We Love Drone Strikes
Kevin Drum points to a poll showing that 2/3 of Americans, and a majority of liberal Democrats, support drone strikes, even if the targets are Americans. Like me, he finds these numbers disturbing, though in a later post he hypothesizes that people may mean they like drones in comparison to using and risking live troops, rather than simply supporting willy nilly drone strikes per se.
It is odd that the children of the sixties -- who grew up protesting push button war and American pilots who bombed Cambodians with impunity and were home for dinner -- now seem to be OK with drone attacks, even on Americans. (I am reminded of the Al Franken skit on SNL where he editorializes that now that he has assets to protect and is older, he has changed his mind and supports the draft). While I am happy with the idea of technologies that keep American soldiers safer, I am not happy with something that makes it easier for the President to, without accountability and often in secret, use force against, well, whatever target catches his whim.

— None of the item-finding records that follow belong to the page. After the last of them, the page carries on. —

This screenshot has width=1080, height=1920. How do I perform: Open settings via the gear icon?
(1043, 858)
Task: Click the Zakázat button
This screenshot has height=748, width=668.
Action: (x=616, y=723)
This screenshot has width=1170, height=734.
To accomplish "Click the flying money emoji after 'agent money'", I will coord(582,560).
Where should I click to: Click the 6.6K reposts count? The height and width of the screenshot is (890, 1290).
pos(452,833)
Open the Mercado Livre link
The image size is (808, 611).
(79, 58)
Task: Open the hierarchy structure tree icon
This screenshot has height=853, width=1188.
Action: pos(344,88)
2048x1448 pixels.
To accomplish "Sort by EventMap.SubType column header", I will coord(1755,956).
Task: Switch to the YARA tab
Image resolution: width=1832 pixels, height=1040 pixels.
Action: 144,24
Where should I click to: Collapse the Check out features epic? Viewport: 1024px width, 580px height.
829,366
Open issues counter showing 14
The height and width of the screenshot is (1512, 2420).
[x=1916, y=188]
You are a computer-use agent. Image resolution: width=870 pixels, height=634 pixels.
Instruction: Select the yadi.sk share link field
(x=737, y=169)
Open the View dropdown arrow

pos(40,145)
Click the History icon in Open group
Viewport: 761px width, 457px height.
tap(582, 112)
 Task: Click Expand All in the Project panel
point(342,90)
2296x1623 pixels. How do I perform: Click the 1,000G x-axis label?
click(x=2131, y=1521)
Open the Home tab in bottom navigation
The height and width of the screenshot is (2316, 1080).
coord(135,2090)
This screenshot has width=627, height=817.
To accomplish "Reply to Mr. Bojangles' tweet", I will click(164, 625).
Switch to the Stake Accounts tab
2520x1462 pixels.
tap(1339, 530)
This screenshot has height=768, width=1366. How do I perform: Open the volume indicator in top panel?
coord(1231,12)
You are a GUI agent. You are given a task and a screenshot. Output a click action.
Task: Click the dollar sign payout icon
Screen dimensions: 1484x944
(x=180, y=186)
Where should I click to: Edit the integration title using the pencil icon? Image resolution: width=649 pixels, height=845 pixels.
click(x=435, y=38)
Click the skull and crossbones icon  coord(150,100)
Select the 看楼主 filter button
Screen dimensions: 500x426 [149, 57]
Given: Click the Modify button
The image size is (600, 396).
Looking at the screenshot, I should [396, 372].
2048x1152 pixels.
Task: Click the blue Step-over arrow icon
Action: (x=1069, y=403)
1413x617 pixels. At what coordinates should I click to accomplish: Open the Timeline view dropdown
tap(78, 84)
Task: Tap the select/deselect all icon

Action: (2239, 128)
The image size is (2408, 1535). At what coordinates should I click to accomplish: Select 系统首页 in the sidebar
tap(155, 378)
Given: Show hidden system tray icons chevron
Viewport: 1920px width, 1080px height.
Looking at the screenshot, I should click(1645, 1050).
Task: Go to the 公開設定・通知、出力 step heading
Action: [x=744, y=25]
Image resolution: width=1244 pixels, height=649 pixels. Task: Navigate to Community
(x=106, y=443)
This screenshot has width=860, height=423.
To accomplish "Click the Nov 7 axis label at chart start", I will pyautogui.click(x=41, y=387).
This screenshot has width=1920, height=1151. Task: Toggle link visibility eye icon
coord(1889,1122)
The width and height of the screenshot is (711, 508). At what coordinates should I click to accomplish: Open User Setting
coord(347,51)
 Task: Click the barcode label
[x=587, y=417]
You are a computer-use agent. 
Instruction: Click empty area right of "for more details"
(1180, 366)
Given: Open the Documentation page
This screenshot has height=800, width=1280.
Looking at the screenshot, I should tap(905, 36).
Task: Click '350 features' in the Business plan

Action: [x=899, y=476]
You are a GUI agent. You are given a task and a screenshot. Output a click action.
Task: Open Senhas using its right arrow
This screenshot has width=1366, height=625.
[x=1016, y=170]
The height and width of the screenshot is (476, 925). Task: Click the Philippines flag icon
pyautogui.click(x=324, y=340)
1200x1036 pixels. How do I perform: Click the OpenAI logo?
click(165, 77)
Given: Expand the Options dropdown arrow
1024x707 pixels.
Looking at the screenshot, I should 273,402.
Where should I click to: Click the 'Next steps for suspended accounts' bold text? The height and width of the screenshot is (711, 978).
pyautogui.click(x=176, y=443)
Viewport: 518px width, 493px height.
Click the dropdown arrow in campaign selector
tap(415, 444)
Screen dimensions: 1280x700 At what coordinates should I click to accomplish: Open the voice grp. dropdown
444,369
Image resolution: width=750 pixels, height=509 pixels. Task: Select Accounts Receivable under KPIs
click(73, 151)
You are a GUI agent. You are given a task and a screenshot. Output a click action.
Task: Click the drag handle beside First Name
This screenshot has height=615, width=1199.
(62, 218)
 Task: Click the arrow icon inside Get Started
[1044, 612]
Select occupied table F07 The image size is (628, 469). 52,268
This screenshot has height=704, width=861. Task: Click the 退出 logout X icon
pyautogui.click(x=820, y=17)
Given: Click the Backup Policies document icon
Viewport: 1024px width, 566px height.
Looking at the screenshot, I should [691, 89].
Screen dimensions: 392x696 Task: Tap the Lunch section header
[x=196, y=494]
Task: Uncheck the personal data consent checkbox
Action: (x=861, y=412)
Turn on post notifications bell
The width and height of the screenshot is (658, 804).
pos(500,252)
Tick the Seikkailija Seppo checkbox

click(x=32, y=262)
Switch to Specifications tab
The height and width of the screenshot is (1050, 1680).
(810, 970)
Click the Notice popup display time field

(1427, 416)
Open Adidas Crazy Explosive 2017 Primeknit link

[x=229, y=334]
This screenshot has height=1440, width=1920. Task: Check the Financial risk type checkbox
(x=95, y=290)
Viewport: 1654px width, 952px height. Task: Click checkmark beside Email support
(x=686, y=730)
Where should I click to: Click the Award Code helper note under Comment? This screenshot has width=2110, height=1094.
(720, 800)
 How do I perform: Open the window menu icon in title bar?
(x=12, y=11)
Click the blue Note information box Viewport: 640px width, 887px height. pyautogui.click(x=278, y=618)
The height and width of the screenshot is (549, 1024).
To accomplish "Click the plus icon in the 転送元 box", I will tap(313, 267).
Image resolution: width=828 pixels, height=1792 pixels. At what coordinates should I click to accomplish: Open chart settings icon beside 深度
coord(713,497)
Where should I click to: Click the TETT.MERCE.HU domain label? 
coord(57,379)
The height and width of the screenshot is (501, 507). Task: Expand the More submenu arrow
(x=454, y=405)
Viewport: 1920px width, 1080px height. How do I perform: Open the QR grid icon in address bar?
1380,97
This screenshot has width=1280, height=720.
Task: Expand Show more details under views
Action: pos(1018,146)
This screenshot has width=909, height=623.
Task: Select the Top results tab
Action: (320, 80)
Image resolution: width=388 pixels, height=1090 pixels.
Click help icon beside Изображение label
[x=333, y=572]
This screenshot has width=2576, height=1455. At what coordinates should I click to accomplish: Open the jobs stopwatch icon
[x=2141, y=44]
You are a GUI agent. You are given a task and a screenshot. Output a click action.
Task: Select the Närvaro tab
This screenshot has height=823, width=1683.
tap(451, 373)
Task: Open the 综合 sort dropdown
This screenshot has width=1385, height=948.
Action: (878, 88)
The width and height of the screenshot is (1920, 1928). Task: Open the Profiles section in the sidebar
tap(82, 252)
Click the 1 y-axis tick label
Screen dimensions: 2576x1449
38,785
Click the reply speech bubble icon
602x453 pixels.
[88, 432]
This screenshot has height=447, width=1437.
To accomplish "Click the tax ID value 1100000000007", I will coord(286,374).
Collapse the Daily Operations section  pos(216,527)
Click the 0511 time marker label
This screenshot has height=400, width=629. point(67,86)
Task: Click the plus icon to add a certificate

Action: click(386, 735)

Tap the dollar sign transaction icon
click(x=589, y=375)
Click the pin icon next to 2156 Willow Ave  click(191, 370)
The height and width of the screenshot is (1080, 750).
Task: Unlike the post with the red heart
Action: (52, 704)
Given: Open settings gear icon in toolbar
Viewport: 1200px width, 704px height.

Consider drones from the receiving end. For a Pakistani, American drones resemble nothing so much as alien invaders from a Niven/Pournelle novel dropping meteors on cities. The Americans might as well be Zeus on Mt Olympus hurling thunderbolts at them for all that they can fight back or retaliate. It's a lot of responsibility to play God -- and there has been no one in either party over the last several decades I would trust to do it.